Copy the rows below verbatim, starting at the line that contains "Where should I click to: Click the Product" and ending at the line that contains "coord(308,56)", with both of those lines included.

# RECORDS FOR THIS TASK:
★ ★ ★ ★ ★

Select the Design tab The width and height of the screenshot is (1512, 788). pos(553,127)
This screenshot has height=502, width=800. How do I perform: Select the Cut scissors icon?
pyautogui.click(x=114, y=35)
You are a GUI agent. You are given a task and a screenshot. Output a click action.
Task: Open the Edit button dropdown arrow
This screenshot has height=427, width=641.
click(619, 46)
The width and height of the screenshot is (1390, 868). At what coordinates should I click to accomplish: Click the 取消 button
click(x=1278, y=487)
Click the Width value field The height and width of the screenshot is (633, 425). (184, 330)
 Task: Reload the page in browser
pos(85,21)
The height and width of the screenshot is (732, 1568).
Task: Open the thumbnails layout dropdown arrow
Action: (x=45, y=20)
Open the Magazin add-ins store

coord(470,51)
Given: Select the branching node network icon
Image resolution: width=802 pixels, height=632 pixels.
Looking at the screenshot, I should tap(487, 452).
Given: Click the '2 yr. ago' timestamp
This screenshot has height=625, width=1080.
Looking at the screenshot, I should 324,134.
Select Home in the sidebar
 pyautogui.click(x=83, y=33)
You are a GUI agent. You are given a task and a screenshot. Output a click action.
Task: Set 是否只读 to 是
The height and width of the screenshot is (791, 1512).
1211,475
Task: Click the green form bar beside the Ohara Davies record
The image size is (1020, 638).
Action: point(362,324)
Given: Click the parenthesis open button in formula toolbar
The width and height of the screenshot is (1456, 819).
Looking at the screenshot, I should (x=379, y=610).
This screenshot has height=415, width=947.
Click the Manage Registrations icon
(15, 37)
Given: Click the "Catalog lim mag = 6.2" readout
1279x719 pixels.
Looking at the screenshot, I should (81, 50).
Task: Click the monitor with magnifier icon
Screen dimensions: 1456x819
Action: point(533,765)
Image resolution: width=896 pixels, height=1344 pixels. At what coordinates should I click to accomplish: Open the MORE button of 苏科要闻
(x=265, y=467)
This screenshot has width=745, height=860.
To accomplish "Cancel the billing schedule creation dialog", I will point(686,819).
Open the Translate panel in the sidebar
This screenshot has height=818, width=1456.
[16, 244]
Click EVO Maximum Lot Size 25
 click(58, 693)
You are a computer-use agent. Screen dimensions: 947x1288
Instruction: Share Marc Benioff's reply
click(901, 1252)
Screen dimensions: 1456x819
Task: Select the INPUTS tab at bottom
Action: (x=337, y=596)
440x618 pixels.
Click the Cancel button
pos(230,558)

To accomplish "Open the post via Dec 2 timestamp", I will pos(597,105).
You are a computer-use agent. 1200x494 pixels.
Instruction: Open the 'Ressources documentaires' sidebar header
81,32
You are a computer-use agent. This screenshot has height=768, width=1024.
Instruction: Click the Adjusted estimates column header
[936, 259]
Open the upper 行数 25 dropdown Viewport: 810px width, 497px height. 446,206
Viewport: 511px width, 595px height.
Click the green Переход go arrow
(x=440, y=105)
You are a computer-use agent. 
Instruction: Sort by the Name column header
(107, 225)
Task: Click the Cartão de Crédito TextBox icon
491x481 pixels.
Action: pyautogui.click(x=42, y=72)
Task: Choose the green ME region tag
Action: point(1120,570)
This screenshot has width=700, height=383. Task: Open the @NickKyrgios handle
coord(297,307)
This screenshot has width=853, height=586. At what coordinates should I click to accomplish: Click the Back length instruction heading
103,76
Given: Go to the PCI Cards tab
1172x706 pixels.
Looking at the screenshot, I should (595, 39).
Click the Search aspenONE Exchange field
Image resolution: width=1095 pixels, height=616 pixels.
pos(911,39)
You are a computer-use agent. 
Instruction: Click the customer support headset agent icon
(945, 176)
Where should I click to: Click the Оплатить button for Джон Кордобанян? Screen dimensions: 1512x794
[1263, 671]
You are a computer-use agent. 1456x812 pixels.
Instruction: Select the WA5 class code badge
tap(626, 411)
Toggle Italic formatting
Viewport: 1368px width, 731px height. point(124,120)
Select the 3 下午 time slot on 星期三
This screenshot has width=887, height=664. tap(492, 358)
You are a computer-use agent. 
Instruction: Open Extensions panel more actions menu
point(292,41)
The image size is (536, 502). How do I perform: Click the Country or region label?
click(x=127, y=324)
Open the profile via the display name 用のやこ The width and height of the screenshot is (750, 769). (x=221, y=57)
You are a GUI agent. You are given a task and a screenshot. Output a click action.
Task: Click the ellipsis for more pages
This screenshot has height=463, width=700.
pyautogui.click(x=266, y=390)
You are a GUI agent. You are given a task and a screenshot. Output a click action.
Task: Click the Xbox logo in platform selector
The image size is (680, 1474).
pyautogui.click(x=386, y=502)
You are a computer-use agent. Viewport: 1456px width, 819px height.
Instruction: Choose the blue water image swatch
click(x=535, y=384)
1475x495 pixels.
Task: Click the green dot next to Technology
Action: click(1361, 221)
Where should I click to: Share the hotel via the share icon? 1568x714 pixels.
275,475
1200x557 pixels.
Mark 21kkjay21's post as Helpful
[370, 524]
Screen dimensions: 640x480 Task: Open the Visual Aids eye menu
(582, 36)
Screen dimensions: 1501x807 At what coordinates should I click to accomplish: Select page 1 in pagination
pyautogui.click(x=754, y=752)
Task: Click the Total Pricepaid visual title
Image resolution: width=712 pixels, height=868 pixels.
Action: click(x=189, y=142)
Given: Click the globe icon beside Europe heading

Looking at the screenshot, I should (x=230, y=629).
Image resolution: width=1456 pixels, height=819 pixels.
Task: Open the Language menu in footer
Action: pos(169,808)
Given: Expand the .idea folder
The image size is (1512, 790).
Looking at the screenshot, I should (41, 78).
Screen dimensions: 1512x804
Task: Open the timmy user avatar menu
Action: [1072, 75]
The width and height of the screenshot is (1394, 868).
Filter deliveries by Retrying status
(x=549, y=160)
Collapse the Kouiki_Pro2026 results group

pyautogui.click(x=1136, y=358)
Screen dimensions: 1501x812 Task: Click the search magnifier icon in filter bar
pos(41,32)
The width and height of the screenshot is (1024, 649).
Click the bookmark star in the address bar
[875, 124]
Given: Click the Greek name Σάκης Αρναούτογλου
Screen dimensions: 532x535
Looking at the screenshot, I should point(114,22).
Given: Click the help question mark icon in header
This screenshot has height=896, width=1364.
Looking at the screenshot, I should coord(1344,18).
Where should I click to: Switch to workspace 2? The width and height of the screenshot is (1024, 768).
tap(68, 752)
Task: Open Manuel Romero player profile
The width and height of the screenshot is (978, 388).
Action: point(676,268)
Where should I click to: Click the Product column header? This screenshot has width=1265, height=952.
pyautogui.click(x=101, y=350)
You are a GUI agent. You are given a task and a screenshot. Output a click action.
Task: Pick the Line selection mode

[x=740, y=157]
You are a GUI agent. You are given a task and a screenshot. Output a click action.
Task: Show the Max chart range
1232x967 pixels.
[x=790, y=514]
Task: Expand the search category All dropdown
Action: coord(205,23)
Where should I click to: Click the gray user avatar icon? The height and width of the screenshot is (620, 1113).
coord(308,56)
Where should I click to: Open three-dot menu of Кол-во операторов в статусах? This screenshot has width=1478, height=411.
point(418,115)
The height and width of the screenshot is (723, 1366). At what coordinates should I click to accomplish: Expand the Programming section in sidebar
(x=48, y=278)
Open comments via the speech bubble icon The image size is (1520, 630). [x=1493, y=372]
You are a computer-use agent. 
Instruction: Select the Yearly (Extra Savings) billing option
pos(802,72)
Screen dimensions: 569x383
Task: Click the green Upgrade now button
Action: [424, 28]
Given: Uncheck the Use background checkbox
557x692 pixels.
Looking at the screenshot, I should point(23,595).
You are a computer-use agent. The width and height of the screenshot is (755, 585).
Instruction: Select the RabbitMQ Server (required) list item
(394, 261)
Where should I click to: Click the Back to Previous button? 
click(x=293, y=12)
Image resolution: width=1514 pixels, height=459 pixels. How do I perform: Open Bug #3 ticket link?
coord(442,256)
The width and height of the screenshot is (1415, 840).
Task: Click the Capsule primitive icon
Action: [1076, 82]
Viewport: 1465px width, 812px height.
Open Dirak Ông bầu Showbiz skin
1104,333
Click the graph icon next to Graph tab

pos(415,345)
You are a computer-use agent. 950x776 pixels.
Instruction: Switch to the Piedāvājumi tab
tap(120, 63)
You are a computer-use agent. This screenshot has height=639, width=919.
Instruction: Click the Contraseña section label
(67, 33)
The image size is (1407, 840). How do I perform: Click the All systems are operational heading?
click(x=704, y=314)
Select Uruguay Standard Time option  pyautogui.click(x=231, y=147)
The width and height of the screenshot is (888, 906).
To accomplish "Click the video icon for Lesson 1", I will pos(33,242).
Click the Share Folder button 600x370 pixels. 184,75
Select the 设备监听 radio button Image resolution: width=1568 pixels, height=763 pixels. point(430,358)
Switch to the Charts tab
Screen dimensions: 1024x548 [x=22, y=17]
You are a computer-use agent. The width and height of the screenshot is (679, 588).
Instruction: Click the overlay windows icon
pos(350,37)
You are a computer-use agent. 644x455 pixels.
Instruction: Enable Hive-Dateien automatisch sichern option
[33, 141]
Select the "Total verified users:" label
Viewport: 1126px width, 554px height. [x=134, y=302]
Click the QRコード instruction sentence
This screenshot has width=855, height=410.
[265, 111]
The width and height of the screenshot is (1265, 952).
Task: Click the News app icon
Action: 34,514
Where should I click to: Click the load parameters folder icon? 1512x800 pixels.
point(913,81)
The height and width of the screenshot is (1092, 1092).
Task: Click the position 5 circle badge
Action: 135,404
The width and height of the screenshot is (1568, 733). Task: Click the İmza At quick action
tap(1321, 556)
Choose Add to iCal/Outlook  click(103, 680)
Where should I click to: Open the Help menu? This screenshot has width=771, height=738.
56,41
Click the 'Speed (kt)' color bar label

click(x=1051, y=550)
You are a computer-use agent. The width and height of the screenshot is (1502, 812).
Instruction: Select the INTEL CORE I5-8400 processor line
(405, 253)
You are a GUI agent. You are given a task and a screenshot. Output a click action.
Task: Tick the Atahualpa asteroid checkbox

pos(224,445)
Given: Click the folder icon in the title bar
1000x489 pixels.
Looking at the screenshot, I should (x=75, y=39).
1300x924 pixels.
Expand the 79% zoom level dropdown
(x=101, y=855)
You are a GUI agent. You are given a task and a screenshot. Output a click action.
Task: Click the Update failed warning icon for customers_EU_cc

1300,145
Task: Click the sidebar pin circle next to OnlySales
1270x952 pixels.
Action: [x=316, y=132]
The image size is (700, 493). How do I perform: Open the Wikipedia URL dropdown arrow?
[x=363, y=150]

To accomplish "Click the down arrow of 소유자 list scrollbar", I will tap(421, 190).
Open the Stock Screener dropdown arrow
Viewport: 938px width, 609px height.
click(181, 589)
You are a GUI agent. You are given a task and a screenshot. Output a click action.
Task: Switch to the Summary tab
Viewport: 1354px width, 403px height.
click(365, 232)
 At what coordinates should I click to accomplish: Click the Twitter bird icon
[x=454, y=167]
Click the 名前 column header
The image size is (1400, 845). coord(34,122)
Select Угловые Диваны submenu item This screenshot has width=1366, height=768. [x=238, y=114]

★ ★ ★ ★ ★

# EXERCISE ANSWER:
Where should I click to: Click the Product column header? This screenshot has width=1265, height=952.
pyautogui.click(x=101, y=350)
You are a GUI agent. You are given a task and a screenshot. Output a click action.
Task: Pick the Line selection mode

[x=740, y=157]
You are a GUI agent. You are given a task and a screenshot. Output a click action.
Task: Show the Max chart range
1232x967 pixels.
[x=790, y=514]
Task: Expand the search category All dropdown
Action: coord(205,23)
Where should I click to: Click the gray user avatar icon? The height and width of the screenshot is (620, 1113).
coord(308,56)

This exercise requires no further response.